Living well in the midst of an ongoing explosion takes work, patience, skill, and luck. Managing well in the midst of an explosion may seem to require superhuman powers. Managers today may feel like the prophets in the Old Testament who asked, “Why me, Lord?”

You have your own answers to that question, such as: the challenge, the mission, the paycheck, the adventure, the calling, the necessity, or just the feeling that if you don’t do it, nobody else will. So each day, you jump into the explosion. You do all you can to make sense out of chaos and keep your organization, your mission, and your people moving forward. You draw upon values and lessons you learned growing up, like “never say die,” “give it your all,” and “look for the best in people.” When all else fails you fall back upon your core self—who you are, what you do when no one else is looking.

You can lose your bearings easily. As a manager, you can feel like the blind leading the blind. How are you supposed to know what to do when no one has a clue what will happen tomorrow? How do you reassure and lead people when you are scared as hell, at least in those rare moments when you have time to stop and think about what’s really going on? What do you do about it? Shoot from the hip and hope for the best? Learn to love the smell of napalm in the morning?
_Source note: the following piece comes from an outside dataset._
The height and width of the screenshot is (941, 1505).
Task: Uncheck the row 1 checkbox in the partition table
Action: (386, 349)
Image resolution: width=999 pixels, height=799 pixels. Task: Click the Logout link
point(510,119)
Of course not. But the explosion that surrounds us makes managing people extremely dicey, to put it mildly. That’s why I feel an urgency in offering the plan in this book. I want to give you a mooring you can hold on to and use as the storm gets wild. I want to give you a connection you can use.
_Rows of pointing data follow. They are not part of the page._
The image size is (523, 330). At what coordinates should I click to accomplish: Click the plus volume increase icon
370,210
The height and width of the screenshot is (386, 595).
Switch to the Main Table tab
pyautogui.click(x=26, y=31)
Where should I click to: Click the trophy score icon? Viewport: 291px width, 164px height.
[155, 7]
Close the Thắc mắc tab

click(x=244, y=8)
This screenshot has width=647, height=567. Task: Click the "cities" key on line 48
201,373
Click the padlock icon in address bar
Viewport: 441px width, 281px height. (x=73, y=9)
A key to working my Cycle of Excellence is making the critical step of connection. When that is threatened, all the other steps go awry. Unless managers realize how crucial it is to create an emotionally stable, connected environment in the midst of the maelstrom of modern business life, they will—and do—sacrifice performance in the name of speed, cost cutting, efficiency, and what they perceive to be necessity. In such a context, deep thought disappears, only to be replaced by decisions based on fear. Frazzled becomes the order of the day.

As global competition and economic stress create problems for businesses of all kinds everywhere, managers who don’t have a plan to stabilize operations will be compelled to revert to crisis mode, putting out fires all day, just hoping to survive. The managers who do best develop a method that enables their people to do their work without toxic stress. Most of the time, such plans and methods languish in a book on the shelf, and never get put into action. The method that actually gets used is some simple version of the carrot-and-stick approach: do this and you’ll get that. Work hard—or else.

The “or else” seems to grow more ominous every day. Week after week, we read about one corporate calamity or another; one dire economic prediction after another; one reason after another to be afraid, very afraid. As the pinch grows tighter, the methods managers use grow more primitive. Fear rules. Management by fear, if not panic, becomes the mainstay of all but the most enlightened managers. And what do those enlightened managers know that others overlook? They know that fear disables the mind just as surely as lack of oxygen.

My plan offers an alternative to panic or serial crisis management. You will learn a method you can set in motion anywhere to bring out the best in any person, no matter what is going on in the wider world. I will also point out what to do when things break down. When a person is not performing at his or her best, it usually stems from a problem in one of the five steps in the Cycle of Excellence, most often steps 1, 2, or 3: select, connect, or play. I will show you how to identify those problems and how to correct them.

Once you understand the Cycle of Excellence as well as the ways it can break down, you will have a more effective plan for bringing out the best in your people than simply wielding the fear of job loss or exhorting them to try harder. You will be able to creatively manage for growth, rather than manage for mere survival. You will know how to capture the positive energy in the explosion surrounding us today and not let it blow you and your organization away.